### What is expected
In the entries below, begin at the line that has "The height and" and stop after the line that has "Click the egg default avatar"; output those lines exactly, leaving out pictures.

### The data
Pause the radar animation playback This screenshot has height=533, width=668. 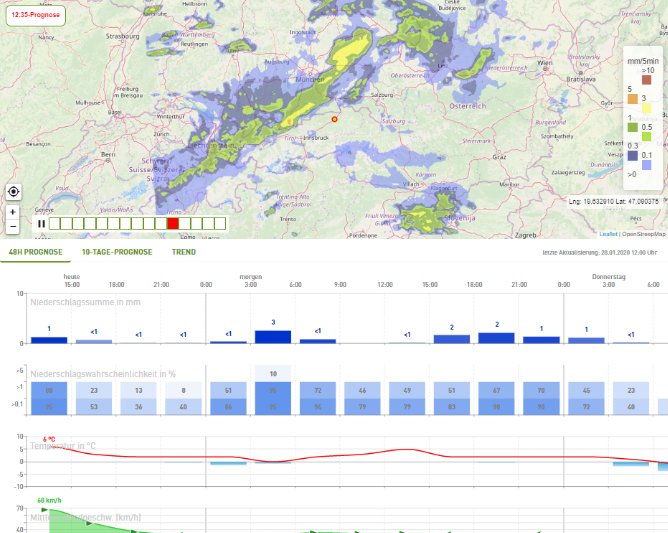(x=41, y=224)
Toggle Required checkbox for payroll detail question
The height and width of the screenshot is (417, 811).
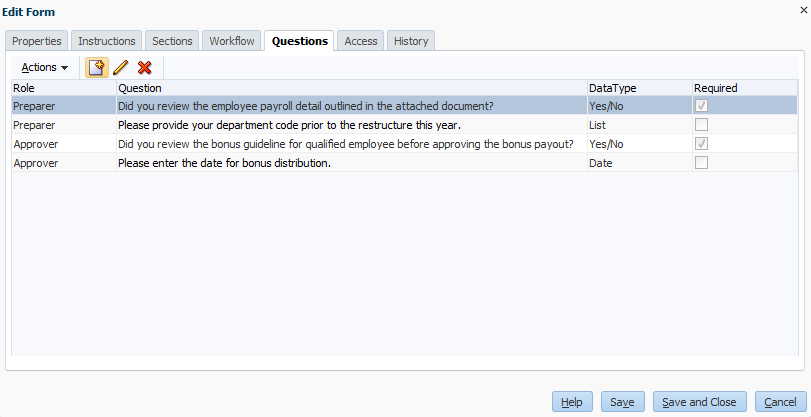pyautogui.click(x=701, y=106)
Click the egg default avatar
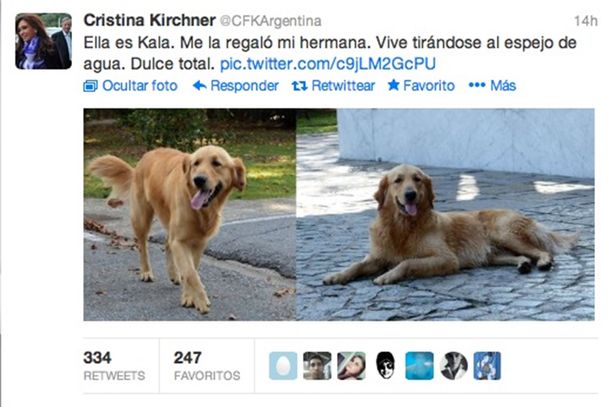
==
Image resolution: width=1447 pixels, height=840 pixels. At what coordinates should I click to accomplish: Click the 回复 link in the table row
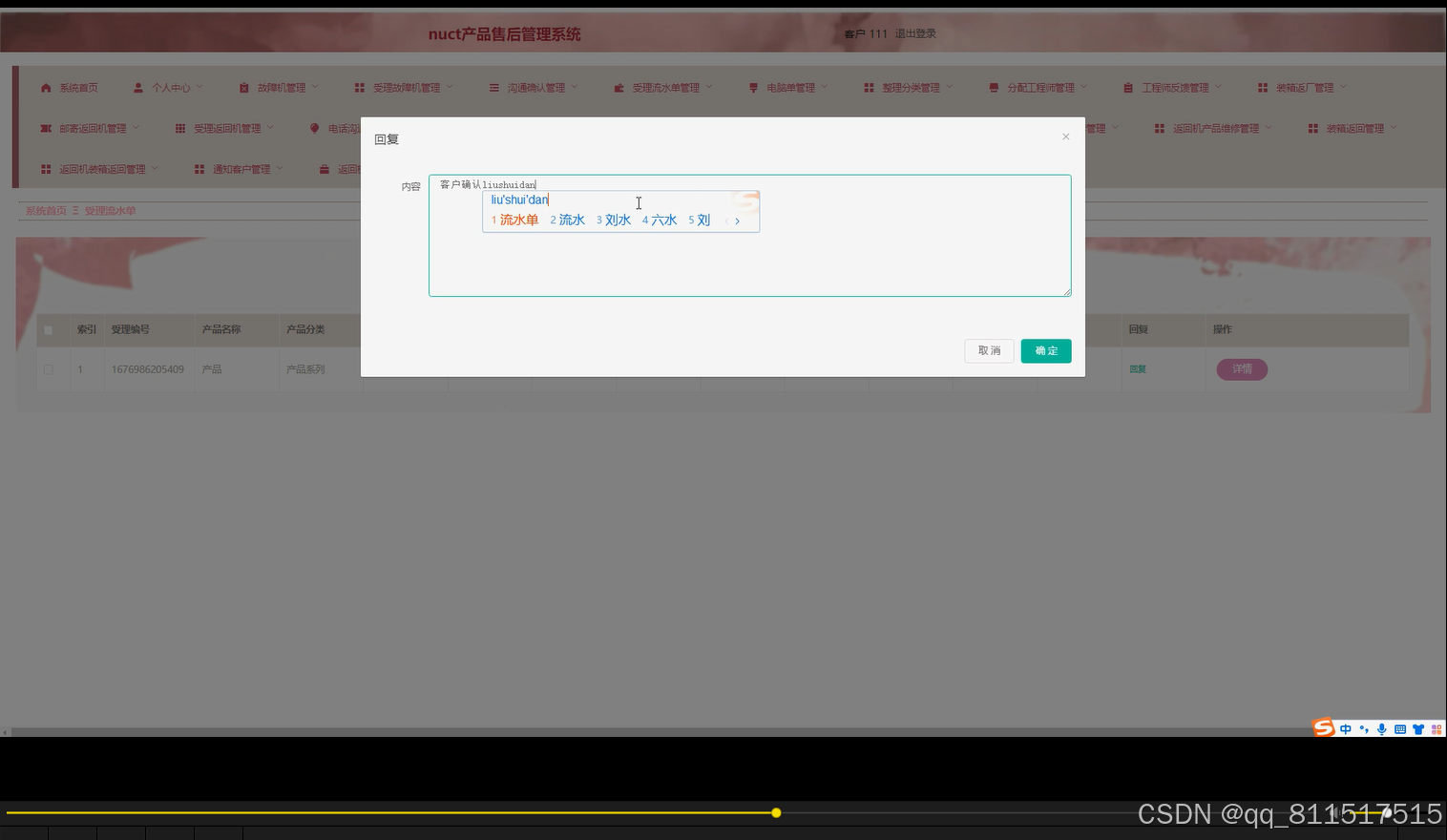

### Output for this exercise
The height and width of the screenshot is (417, 811).
pyautogui.click(x=701, y=106)
Click the egg default avatar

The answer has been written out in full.